Thankfully, the Teaching Textbook curriculum format allows Peter to be fairly independent, regardless. Hints are given as an option, and students can do the problems over once (though not on quizzes). If they're really stumped, they can have the answer explained for them, but Peter is diligent to try again before seeing answers. I have a hunch his OCD won't let him look at the solutions unless he's desperate. All this makes math time consuming and causes congestion at our only PC, but we hope to get that remedied next semester.
Today Peter told me math is comparatively easy when he isn't plagued by his OCD rituals during the lesson. That said, it still took him an hour and forty-five minutes to do 26 problems, due to the dyscalculia, which encompasses everything from difficulty with computation and fact recall, to difficulty writing out the problems neatly enough to follow one's own work. Careless mistakes are so commonplace that correct answers are rarely achieved the first time while doing the multi-step problems characteristic of 7th grade and higher math.
Long-term memory issues also play a part, in that these students have difficulty remembering random facts not associated with a narrative or a visual, such as math facts, days of the week, and months of the year. Dyscalculics may always have to recite a rhyme to decide what the fifth month of the year is, for example. It may not become automatic. While the presence of the learning disability makes automaticity difficult to achieve, the more years that pass, the more likely they'll know it as well as the rest of us, except during stressful moments.
Disabilities require patience most of all, and the belief that we are fearfully and wonderfully made by a glorious God who does not make mistakes. If you're teaching learning-different students, remember to spend plenty of time on their strengths. Very successful dyslexics--and there are many--testify that their success did not arise because someone spent numerous hours and years remediating their weaknesses in reading, spelling, math and penmanship. Rather, they said it was honing in on their unique strengths that made the difference for their futures. They grasp things the rest of us miss, and in that context they are enabled, not disabled.
A good secretary will solve a lot of issues--or good technology, for that matter.

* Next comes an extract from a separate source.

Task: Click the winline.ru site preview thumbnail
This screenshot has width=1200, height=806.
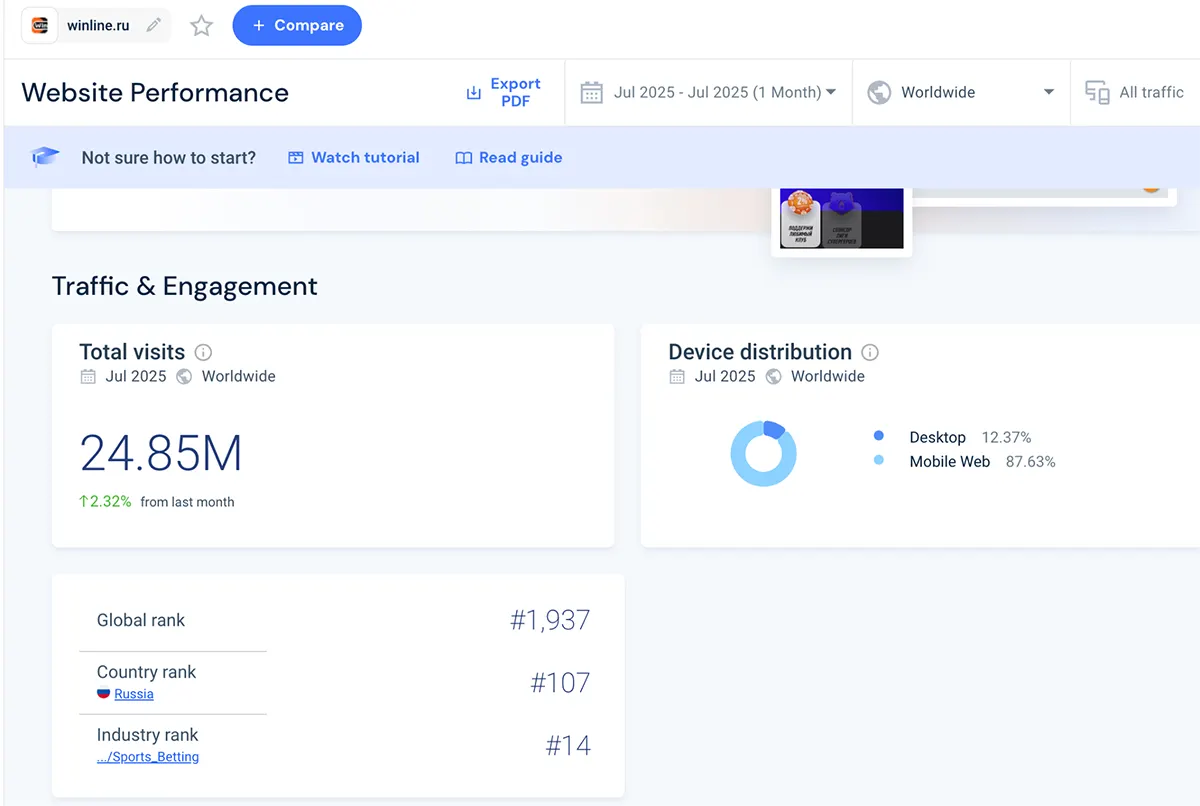Action: tap(841, 218)
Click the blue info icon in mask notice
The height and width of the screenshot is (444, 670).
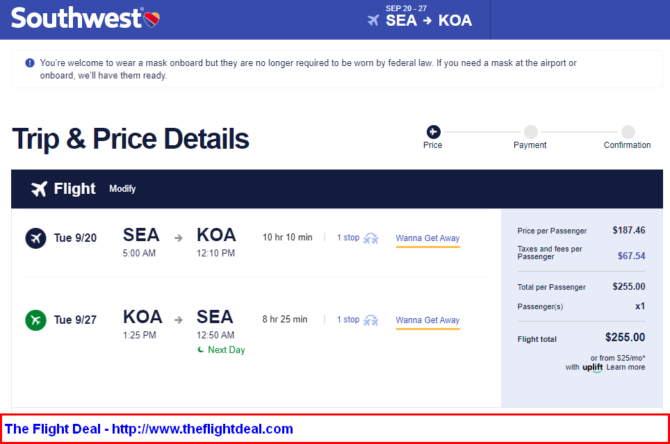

It's common for dyslexics to also have either one or both of: dyscalculia and dysgraphia. Dysgraphia is difficulty with organizing thoughts on paper, and difficulty with spelling and handwriting.
These conditions all make for a challenging homeschool life, in which God makes it abundantly clear that He is in control, not us.
I have my 2014-15 portfolio review this Friday, and following that I will get to the girls' curriculum post. Have a nice weekend, friends! I hope your back-to-school preparations are going smoothly.